Entergy's River Bend Station

Case study

Online Ball Cleaning System Needed a Little Boost from Conco

Entergy's River Bend Station is a 991 MWe nuclear plant on the Mississippi River in St. Francisville, just north of Baton Rouge, Louisiana. In operation since 1986, the plant serves a major corridor through the state and contiguous environs and was able to supply continuous power to the New Orleans and the surrounding region throughout the Katrina Hurricane disaster. Concerns were raised recently when engineering evaluation of condenser efficiency reported declining performance, which was tied directly to MWe output of the plant. According to Ed Deweese, Sr. Lead Engineer, if they continued on a linear progression of degradation, they would soon fall below a 65% minimum condenser cleanliness/efficiency factor.

Various Cleaning Methods Assessed

Various service contractors and cleaning methods were considered - hydrolasing, chemical cleaning and mechanical tube shooting. River Bend Station has a hydrogen water chemistry system at the plant, which increases the dose rates at the condenser and taking the system out of service for a long period of time was a concern for chemistry management personnel. Continuous hydrogen injection into the feed water system provides long-term integrity protection to the reactor vessel. Based on these factors, and other dose related considerations, it would be important to spend as little time as possible in the condenser areas for inspection and cleaning.

Conco Total Condenser Performance™ Selected

River Bend made the decision to proceed with Total Condenser Performance Tube Cleaning from Conco Systems due to the reduced time required and inherent efficiencies in comparison to other methods. Conco's 80 years experience and specifically, experience in cleaning nuclear power plant condensers was also a major factor in the decision.

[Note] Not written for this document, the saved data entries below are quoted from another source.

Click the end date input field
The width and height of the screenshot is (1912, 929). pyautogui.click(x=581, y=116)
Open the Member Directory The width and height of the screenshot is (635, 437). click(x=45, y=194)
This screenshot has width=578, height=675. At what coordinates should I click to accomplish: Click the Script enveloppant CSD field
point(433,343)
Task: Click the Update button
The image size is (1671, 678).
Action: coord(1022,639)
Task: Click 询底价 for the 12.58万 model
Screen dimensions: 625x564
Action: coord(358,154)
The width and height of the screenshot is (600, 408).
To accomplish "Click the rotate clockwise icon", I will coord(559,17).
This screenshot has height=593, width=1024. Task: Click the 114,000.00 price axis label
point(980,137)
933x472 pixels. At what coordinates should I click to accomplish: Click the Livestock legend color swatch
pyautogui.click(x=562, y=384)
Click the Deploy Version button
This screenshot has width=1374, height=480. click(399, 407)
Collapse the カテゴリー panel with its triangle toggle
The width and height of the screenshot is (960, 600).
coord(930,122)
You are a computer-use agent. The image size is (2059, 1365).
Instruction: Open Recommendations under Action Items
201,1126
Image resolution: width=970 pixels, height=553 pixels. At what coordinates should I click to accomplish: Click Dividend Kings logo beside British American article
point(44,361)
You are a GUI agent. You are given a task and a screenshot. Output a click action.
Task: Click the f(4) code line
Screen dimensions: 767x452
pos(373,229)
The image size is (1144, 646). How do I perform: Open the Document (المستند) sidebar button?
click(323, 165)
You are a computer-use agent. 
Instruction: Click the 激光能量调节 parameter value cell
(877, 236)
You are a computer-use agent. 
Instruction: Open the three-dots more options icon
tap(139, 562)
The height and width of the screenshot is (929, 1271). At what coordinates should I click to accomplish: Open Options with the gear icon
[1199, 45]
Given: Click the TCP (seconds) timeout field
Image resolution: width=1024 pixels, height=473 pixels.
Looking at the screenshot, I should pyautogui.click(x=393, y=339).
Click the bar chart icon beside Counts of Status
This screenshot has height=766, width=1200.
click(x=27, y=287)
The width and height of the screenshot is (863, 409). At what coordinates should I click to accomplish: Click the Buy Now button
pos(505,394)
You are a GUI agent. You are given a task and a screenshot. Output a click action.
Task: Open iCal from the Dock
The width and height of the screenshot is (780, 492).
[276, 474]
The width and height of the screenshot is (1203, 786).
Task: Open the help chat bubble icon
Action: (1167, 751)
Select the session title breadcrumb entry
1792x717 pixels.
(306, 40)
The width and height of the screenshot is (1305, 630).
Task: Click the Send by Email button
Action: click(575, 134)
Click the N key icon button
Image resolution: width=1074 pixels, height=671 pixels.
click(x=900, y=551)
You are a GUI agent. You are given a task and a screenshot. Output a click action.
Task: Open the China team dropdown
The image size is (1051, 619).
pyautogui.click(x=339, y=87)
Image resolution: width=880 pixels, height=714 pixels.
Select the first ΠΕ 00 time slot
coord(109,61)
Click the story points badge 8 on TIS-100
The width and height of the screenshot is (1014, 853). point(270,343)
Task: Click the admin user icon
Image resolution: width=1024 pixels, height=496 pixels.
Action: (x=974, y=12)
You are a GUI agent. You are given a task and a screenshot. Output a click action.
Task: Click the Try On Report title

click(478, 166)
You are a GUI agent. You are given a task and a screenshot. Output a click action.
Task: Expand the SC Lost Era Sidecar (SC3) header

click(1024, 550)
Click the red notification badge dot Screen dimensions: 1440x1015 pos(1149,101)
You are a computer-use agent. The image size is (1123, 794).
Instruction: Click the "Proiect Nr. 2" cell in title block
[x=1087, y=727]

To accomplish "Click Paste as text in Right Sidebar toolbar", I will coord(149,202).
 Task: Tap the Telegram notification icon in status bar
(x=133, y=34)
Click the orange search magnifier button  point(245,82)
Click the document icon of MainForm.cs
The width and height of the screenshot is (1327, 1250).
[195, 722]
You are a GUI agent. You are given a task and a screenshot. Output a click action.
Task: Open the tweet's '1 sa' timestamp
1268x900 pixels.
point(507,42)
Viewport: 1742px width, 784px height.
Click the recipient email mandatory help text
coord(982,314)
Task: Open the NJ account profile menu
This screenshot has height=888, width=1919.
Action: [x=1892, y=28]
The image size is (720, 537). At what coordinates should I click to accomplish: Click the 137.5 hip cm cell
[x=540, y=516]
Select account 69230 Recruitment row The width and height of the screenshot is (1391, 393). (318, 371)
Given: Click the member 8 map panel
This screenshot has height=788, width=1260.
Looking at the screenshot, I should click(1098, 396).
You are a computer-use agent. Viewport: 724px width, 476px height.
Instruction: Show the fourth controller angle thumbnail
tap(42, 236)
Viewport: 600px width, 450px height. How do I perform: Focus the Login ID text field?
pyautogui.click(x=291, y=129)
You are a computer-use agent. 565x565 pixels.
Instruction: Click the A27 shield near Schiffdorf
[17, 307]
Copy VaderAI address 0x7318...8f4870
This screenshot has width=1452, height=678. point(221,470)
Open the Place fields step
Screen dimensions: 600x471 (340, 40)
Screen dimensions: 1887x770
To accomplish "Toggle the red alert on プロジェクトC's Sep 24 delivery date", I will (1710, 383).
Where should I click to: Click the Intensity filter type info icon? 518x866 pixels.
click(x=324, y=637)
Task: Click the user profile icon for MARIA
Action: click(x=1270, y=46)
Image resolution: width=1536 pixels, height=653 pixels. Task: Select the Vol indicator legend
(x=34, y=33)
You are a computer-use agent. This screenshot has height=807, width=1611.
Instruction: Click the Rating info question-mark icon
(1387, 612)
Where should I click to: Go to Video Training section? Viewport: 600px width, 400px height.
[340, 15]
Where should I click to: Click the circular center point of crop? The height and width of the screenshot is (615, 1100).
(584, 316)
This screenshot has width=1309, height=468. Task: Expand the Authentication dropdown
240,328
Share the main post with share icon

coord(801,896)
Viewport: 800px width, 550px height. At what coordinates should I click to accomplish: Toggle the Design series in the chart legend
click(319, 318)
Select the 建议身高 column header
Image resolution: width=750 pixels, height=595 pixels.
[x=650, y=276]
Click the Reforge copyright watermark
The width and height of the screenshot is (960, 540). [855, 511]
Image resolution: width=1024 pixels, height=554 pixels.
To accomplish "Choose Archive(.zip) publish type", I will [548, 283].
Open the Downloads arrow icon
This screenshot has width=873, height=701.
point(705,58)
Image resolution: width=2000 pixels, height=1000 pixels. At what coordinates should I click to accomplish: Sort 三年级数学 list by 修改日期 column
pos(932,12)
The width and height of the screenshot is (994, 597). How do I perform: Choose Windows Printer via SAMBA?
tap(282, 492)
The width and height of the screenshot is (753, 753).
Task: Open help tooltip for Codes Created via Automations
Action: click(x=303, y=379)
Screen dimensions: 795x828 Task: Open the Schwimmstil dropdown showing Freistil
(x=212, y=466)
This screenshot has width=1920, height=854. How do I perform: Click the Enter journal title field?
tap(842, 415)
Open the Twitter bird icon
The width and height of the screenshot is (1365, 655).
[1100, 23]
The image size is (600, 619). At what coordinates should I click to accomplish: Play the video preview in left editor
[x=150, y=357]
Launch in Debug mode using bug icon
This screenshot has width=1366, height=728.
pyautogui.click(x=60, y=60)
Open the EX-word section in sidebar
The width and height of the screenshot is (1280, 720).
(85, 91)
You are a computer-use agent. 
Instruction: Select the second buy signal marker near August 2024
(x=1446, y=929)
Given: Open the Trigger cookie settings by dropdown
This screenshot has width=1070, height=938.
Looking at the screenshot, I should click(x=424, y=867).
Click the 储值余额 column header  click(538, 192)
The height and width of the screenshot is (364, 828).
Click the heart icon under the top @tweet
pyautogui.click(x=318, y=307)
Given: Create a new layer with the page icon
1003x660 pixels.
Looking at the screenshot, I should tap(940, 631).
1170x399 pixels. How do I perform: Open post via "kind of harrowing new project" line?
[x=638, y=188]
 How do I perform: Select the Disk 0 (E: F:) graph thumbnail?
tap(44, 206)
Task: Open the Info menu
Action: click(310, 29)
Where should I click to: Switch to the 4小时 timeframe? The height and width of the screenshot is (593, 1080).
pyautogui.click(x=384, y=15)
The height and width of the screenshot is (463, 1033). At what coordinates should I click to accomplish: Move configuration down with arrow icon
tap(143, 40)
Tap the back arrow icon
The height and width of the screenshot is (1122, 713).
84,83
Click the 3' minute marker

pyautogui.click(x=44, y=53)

Waterbox Inspection Reveals Source of Performance Loss

There are four condenser water boxes serving the facility, each containing 17,452 1"x 18 BWG Admiralty brass tubes that were 45' in length. Inspection by Conco revealed that the Delta water box was suffering significantly degraded performance and the reason was quickly apparent. Plastic tower fill, V-shaped perforated sections located in the circulating water cooling towers had deteriorated and began sloughing off in small pieces, eventually winding up in the condenser, lodged against the inlet holes of the tubesheet. That, in turn, created a low flow condition at the inlet side of the water box. Because of the low flow condition caused by the plastic fill pieces, the condenser tubes were severely fouled with mud that settled in thick deposits. In addition, low flow conditions rendered the online ball cleaning systems completely ineffective, depositing thousands of sponge balls along with the other accumulated debris and fouling.

River Bend's First Ever Online Cleaning Commences

For the first time, River Bend conducted an online cleaning operation. With two Conco crews working around the clock, technicians cleared the water box of all debris and began shooting Conco C4S TruFit™ tube cleaners with the ProSeries™ Tube Cleaning System. The C4S TruFit™ cleaner is a four-metal-bladed center rivet design that provides overlapping tube I.D. coverage. TruFit cleaners by Conco feature spring-loaded blades and are specifically sized to the tube size.

Conco crews were able to clean the 17,452 tubes in each water box in only three days, completing the 34,904 tubes in less than a week. In all, more than a thousand pounds of mud was removed from the first water box and almost as much from the second, along with the plastic tower fill and thousands of sponge balls that were lined by the hundreds in many of the tubes.

Post Cleaning Results and Recommendations

Randy Glueck, Senior Systems Engineer, maintains the condenser efficiency ratings, averaged hourly, for the plant. Randy relates that post Conco cleaning performance numbers are up 80% and that they have realized an increase in power output of 2 1/2 MWe per hour, or 60 MWe per day. New circulating water screens have been procured and complete overhauls of the cooling towers are in progress to prevent a recurrence of the problem in the future.